Четвертый рояль: тот, над которым стоишь: глядишь и, глядя, входишь, и который, в постепенности годов, обратно вхождению в реку и всякому закону глубины, тебе сначала выше головы, потом по горло (и как начисто срезая голову своим черным краем холодней ножа!), потом по грудь, а потом уже и по пояс. Глядишь и, глядя, глядишься, постепенно сводя сначала кончик носа, потом рот, потом лоб с его черным и твердым холодом. (Почему он такой глубокий и такой твердый? Такая вода и такой лед? Такой да и такой нет?) Но, кроме попытки войти в рояль лицом, была еще простая детская шалость: надышать, как на оконное стекло, и на матовом, уже сбегающем серебряном овале дыхания успеть отпечатать нос и рот, которые: нос – выходит пятачком, а рот – совершенно распухшим, точно пчела всюду укусила! – в глубоких продольных полосках, как цветок, и вдвое короче, чем в жизни, и вдвое шире и который сразу исчезает, сливаясь с чернотой рояля, точно рояль мой рот – проглотил. А иногда я, за недостатком времени, с оглядкой на все выходы залы: в переднюю – раз, в столовую – два, в гостиную – три, в мезонин – четыре, откуда, из всех сразу, могла выйти мать, просто рояль целовала – для холода губ.
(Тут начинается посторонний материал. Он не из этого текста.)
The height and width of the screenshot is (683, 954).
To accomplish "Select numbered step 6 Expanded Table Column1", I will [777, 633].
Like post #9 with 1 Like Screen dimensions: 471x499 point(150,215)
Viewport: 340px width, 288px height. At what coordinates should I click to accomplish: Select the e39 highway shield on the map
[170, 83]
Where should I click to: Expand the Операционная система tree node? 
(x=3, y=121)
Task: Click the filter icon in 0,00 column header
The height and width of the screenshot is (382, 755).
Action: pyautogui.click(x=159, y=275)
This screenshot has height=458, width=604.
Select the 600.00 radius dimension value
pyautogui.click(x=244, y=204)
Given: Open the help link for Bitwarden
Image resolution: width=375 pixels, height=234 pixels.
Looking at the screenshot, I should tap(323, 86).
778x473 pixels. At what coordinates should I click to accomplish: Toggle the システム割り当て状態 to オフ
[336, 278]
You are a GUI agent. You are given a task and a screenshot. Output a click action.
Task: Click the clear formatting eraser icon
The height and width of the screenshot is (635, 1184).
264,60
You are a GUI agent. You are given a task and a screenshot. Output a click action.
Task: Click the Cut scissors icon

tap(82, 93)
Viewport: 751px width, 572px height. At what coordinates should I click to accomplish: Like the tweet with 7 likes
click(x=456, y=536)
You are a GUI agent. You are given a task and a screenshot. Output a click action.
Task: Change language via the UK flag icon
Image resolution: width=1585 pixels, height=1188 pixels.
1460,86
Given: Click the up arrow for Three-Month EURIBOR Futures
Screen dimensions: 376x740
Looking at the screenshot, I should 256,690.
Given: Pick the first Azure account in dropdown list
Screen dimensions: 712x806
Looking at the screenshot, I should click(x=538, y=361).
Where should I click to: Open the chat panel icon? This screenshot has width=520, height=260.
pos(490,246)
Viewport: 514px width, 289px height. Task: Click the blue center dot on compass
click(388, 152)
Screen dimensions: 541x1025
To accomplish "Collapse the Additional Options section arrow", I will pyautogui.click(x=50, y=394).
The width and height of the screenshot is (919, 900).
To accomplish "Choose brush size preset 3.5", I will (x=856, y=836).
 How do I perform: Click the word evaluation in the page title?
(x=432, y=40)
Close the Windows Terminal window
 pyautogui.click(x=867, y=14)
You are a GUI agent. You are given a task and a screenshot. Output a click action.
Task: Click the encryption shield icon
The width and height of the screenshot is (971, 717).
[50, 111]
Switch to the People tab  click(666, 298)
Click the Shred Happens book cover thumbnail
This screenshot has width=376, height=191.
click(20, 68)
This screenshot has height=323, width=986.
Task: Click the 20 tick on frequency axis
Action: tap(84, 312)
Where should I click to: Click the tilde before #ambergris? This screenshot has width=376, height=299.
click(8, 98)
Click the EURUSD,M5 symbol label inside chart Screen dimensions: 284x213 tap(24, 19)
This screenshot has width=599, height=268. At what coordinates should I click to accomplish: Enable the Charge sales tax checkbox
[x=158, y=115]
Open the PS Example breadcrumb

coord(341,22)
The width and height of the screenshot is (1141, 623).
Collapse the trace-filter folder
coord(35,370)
Нет, можно войти дважды в ту же реку. И вот, с самого темного дна, идет на меня круглое пятилетнее пытливое лицо, без всякой улыбки, розовое даже сквозь черноту – вроде негра, окунутого в зарю, или розы – в чернильный пруд. Рояль был моим первым зеркалом, и первое мое, своего лица, осознание было сквозь черноту, переведением его на черноту, как на язык темный, но внятный. Так мне всю жизнь, чтобы понять самую простую вещь, нужно окунуть ее в стихи, оттуда увидеть.